• ACTIVITY
Having read the data, transcribe all of it without deviation.

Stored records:

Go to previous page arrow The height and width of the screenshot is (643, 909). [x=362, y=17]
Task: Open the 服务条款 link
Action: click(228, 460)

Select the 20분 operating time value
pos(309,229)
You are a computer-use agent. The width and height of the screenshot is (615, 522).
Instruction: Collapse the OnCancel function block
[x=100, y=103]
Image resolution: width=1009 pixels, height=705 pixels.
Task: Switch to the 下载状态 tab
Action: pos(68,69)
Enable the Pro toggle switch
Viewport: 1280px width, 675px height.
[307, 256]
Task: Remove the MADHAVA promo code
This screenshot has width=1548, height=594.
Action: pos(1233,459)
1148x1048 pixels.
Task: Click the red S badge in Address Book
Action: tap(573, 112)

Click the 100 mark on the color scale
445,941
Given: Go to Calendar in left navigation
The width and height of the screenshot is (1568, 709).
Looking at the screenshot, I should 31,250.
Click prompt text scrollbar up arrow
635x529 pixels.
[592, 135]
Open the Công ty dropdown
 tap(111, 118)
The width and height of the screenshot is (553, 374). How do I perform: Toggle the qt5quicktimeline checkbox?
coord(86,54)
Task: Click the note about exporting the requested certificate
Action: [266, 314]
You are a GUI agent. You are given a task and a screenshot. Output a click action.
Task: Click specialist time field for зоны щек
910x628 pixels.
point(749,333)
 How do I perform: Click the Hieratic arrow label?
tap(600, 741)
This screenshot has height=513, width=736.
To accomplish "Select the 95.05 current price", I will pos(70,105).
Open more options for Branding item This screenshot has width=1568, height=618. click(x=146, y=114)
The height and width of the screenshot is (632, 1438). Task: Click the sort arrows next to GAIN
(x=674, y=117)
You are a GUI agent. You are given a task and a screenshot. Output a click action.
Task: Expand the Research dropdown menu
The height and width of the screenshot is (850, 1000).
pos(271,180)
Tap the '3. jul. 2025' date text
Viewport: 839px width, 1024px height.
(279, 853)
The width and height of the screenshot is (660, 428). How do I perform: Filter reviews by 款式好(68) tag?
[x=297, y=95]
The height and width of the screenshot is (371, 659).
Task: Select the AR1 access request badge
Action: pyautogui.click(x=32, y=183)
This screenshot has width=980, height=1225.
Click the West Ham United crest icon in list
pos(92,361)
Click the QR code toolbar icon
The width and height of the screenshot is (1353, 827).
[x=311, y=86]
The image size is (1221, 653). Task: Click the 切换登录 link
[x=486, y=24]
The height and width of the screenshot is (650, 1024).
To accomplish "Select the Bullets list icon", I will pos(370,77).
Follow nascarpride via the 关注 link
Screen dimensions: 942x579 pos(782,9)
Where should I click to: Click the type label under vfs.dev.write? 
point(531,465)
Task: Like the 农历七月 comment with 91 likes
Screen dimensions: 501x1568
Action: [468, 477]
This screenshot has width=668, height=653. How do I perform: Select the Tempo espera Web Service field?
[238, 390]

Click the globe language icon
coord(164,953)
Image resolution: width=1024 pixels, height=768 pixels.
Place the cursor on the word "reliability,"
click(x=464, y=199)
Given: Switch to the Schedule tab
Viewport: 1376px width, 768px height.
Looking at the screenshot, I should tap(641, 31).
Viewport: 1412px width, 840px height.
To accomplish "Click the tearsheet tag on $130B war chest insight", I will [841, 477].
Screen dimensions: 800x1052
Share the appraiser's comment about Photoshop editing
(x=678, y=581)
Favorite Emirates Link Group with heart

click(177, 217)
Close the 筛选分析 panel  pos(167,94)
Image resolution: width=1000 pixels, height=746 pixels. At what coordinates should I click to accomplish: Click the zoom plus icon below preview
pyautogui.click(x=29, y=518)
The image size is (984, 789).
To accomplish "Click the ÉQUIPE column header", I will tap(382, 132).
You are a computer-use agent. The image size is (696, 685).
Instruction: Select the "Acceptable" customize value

• ANSWER BOX
Go to previous page arrow The height and width of the screenshot is (643, 909). [x=362, y=17]
Task: Open the 服务条款 link
Action: click(228, 460)

Select the 20분 operating time value
pos(309,229)
You are a computer-use agent. The width and height of the screenshot is (615, 522).
Instruction: Collapse the OnCancel function block
[x=100, y=103]
Image resolution: width=1009 pixels, height=705 pixels.
Task: Switch to the 下载状态 tab
Action: pos(68,69)
Enable the Pro toggle switch
Viewport: 1280px width, 675px height.
[307, 256]
Task: Remove the MADHAVA promo code
This screenshot has width=1548, height=594.
Action: pos(1233,459)
1148x1048 pixels.
Task: Click the red S badge in Address Book
Action: tap(573, 112)

Click the 100 mark on the color scale
445,941
Given: Go to Calendar in left navigation
The width and height of the screenshot is (1568, 709).
Looking at the screenshot, I should 31,250.
Click prompt text scrollbar up arrow
635x529 pixels.
[592, 135]
Open the Công ty dropdown
 tap(111, 118)
The width and height of the screenshot is (553, 374). How do I perform: Toggle the qt5quicktimeline checkbox?
coord(86,54)
Task: Click the note about exporting the requested certificate
Action: [266, 314]
You are a GUI agent. You are given a task and a screenshot. Output a click action.
Task: Click specialist time field for зоны щек
910x628 pixels.
point(749,333)
 How do I perform: Click the Hieratic arrow label?
tap(600, 741)
This screenshot has height=513, width=736.
To accomplish "Select the 95.05 current price", I will pos(70,105).
Open more options for Branding item This screenshot has width=1568, height=618. click(x=146, y=114)
The height and width of the screenshot is (632, 1438). Task: Click the sort arrows next to GAIN
(x=674, y=117)
You are a GUI agent. You are given a task and a screenshot. Output a click action.
Task: Expand the Research dropdown menu
The height and width of the screenshot is (850, 1000).
pos(271,180)
Tap the '3. jul. 2025' date text
Viewport: 839px width, 1024px height.
(279, 853)
The width and height of the screenshot is (660, 428). How do I perform: Filter reviews by 款式好(68) tag?
[x=297, y=95]
The height and width of the screenshot is (371, 659).
Task: Select the AR1 access request badge
Action: pyautogui.click(x=32, y=183)
This screenshot has width=980, height=1225.
Click the West Ham United crest icon in list
pos(92,361)
Click the QR code toolbar icon
The width and height of the screenshot is (1353, 827).
[x=311, y=86]
The image size is (1221, 653). Task: Click the 切换登录 link
[x=486, y=24]
The height and width of the screenshot is (650, 1024).
To accomplish "Select the Bullets list icon", I will pos(370,77).
Follow nascarpride via the 关注 link
Screen dimensions: 942x579 pos(782,9)
Where should I click to: Click the type label under vfs.dev.write? 
point(531,465)
Task: Like the 农历七月 comment with 91 likes
Screen dimensions: 501x1568
Action: [468, 477]
This screenshot has width=668, height=653. How do I perform: Select the Tempo espera Web Service field?
[238, 390]

Click the globe language icon
coord(164,953)
Image resolution: width=1024 pixels, height=768 pixels.
Place the cursor on the word "reliability,"
click(x=464, y=199)
Given: Switch to the Schedule tab
Viewport: 1376px width, 768px height.
Looking at the screenshot, I should tap(641, 31).
Viewport: 1412px width, 840px height.
To accomplish "Click the tearsheet tag on $130B war chest insight", I will [841, 477].
Screen dimensions: 800x1052
Share the appraiser's comment about Photoshop editing
(x=678, y=581)
Favorite Emirates Link Group with heart

click(177, 217)
Close the 筛选分析 panel  pos(167,94)
Image resolution: width=1000 pixels, height=746 pixels. At what coordinates should I click to accomplish: Click the zoom plus icon below preview
pyautogui.click(x=29, y=518)
The image size is (984, 789).
To accomplish "Click the ÉQUIPE column header", I will tap(382, 132).
You are a computer-use agent. The image size is (696, 685).
Instruction: Select the "Acceptable" customize value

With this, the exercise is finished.